Droit à l'oubli sur Internet (suite)

14 Novembre 2009, 23:43pm

Publié par Jean-Yves Houard

Vu le nombre d’articles parus dans la presse et sur Internet, je ne voudrais pas répéter ce que vous trouverez partout ailleurs à propos de l’atelier "droit à l'oubli numérique" réuni jeudi 12 novembre.

Je voudrais juste vous livrer quelques remarques que le généalogiste lambda que je suis, s’est faites  en assistant à cet atelier.

Dans le cadre d’un amphi de l’Ecole Sciences Po étaient réunis autour de Mme Nathalie Kosciusko-Morizet, secrétaire d'Etat au numérique, excellente dans son rôle d’ambassadrice des nouvelles technologies, tout un aréopage de professeurs, de responsables d’associations ou de sociétés liées à l’Internet.

Aréopage très masculin, le monde de l’informatique  ne pratiquant pas encore la parité. Le sexe dit faible n’était représenté que par des avocates venues dire le droit.

Alex Türk, président de la CNIL l'enjeu rappella que la jeunesse passe par une période d’opposition aux parents et que l’un des moyens actuels de provoquer, de choquer c’est se mettre en scène sur Internet dans des situations scabreuses.

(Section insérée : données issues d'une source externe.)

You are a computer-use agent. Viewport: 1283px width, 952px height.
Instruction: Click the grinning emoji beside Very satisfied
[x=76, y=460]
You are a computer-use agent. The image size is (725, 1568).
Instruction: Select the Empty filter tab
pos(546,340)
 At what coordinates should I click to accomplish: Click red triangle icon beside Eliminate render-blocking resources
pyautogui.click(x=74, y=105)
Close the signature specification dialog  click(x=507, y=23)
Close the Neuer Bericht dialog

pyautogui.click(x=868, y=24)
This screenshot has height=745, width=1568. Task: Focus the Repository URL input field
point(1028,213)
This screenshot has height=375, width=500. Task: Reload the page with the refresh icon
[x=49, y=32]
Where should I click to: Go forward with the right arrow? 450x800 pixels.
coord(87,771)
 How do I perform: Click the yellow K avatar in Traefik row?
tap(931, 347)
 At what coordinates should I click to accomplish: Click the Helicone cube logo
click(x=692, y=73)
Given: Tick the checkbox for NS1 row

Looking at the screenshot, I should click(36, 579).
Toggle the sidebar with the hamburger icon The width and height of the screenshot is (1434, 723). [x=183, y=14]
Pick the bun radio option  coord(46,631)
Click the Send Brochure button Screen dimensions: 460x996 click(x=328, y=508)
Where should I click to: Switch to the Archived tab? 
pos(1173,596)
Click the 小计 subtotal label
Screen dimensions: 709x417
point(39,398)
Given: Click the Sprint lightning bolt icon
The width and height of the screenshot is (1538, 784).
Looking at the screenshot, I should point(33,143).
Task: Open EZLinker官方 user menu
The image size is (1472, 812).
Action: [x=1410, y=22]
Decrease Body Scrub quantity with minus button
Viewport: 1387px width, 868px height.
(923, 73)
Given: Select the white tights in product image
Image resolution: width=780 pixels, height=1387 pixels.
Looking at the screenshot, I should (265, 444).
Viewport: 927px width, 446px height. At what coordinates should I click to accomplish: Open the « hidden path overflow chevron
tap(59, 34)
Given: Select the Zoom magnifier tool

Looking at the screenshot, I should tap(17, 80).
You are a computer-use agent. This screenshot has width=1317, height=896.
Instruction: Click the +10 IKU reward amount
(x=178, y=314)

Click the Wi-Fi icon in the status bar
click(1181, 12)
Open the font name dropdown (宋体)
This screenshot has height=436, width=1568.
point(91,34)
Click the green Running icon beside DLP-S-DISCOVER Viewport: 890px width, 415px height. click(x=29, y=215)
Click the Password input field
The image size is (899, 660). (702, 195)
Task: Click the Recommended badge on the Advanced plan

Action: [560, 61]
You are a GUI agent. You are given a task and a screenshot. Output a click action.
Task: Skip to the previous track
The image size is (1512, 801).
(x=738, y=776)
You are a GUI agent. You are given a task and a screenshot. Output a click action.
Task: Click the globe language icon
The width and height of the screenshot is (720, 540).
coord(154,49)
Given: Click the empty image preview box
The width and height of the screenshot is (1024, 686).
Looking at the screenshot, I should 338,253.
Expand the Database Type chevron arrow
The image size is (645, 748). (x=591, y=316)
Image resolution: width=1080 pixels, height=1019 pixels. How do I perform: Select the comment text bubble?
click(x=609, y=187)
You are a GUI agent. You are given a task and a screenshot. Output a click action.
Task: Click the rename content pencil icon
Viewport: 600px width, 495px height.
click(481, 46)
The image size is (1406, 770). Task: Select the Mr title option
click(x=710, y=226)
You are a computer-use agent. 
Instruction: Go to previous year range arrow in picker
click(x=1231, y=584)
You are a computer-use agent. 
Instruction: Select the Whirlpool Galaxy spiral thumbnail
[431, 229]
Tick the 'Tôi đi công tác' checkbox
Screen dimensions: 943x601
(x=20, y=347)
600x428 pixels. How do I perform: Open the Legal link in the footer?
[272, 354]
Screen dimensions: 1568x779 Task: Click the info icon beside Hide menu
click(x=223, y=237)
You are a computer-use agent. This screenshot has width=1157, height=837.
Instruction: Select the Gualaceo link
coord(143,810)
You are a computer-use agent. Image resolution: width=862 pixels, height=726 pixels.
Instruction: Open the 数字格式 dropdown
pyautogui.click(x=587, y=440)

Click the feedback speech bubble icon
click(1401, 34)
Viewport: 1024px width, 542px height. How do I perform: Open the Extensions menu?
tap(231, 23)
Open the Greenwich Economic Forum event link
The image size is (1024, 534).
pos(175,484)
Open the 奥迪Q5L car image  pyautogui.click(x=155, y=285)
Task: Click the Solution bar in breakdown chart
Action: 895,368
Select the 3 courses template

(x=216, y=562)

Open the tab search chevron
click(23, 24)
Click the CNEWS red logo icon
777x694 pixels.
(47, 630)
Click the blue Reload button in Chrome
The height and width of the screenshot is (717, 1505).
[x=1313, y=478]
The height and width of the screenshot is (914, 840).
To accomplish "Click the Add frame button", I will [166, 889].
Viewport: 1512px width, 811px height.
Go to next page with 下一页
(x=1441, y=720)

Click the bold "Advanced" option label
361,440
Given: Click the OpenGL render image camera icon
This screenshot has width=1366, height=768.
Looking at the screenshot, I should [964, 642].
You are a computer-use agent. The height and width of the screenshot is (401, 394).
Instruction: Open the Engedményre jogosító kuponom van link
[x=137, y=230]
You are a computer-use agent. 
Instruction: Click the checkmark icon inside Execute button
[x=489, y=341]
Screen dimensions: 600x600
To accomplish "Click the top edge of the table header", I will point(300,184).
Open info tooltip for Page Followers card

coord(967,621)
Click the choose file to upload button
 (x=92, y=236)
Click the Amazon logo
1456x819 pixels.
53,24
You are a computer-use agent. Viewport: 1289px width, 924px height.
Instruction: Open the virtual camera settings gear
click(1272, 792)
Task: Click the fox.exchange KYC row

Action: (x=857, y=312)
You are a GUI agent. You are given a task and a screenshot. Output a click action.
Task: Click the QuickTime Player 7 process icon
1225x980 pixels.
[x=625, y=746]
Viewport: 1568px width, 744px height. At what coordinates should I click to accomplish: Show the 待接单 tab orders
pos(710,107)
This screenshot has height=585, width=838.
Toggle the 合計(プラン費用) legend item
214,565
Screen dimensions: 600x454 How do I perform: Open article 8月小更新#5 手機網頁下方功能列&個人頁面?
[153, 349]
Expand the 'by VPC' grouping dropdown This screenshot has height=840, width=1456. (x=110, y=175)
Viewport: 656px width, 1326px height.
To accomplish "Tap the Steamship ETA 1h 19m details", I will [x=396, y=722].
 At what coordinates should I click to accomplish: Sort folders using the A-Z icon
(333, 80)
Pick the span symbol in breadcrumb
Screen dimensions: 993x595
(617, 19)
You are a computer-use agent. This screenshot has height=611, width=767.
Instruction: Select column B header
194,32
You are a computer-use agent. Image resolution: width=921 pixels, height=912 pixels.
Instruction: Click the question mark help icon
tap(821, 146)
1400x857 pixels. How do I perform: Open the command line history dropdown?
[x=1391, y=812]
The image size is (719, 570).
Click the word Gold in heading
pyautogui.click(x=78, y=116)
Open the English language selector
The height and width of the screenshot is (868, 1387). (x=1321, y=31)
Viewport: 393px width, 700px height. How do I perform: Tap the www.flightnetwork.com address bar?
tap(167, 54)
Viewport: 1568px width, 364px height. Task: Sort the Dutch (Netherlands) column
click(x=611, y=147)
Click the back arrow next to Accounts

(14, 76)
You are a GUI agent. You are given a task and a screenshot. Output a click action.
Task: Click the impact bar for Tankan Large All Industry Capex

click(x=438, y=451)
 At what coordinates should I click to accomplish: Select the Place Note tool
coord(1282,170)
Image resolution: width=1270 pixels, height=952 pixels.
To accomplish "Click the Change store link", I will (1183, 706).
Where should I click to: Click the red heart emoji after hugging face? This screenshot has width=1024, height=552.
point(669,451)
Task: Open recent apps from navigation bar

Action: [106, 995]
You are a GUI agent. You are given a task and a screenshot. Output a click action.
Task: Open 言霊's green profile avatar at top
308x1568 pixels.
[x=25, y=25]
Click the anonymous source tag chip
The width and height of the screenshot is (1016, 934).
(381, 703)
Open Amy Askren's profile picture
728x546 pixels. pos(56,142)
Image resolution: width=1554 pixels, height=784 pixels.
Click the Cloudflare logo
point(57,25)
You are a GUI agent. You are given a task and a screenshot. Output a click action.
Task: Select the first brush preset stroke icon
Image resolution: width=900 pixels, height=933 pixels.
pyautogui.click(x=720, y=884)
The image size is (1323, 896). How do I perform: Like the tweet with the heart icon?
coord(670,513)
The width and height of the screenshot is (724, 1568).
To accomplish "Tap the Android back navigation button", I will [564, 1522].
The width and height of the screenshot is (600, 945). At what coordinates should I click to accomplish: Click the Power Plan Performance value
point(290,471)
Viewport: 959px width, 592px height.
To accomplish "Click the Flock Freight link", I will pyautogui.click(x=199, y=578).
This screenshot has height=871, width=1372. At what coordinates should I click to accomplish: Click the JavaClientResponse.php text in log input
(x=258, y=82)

En conclusion, l'enjeu est de "retraduire une fonction naturelle, l'oubli, qui fait que la vie est supportable".



Il fut applaudi par la partie aînée de l’assistance.



Les législateurs ont proposé de légiférer, la secrétaire d’Etat de labelliser et les acteurs professionnels de se moraliser.

 

Seuls « originaux » parmi les participants : Peter Fleischer et Jean-Marc Manach

 

Peter Fleis est responsable de la protection des données personnelles chez  Google, un des principaux accusés. Il fit remarquer que l’on ne parlait que de menaces et peu de progrès.


Jean-Marc Manach, journaliste et blogueur, fervent défenseur des libertés individuelles, s'inquièta de la tournure que prenait le débat. "Ce droit à l'oubli risque d'entraîner une diabolisation d'Internet, assimilé à un nouveau Big Brother", selon lui. "Je crains notamment que l'on assimile les données persos que l'on a le droit de retirer de la circulation, et les propos tenus par d'autres à son encontre", expliqua-t-il, en s'inquiétant par ailleurs que la proposition de loi prévoit l'éducation des plus jeunes "aux dangers d'Internet" en parallèle des risques du téléchargement illégal."Ce genre d'amalgame nuit au débat sur la vie privée, et les libertés. La prohibition, ça ne marche pas".

Il fut applaudi par la partie jeune de l’assistance.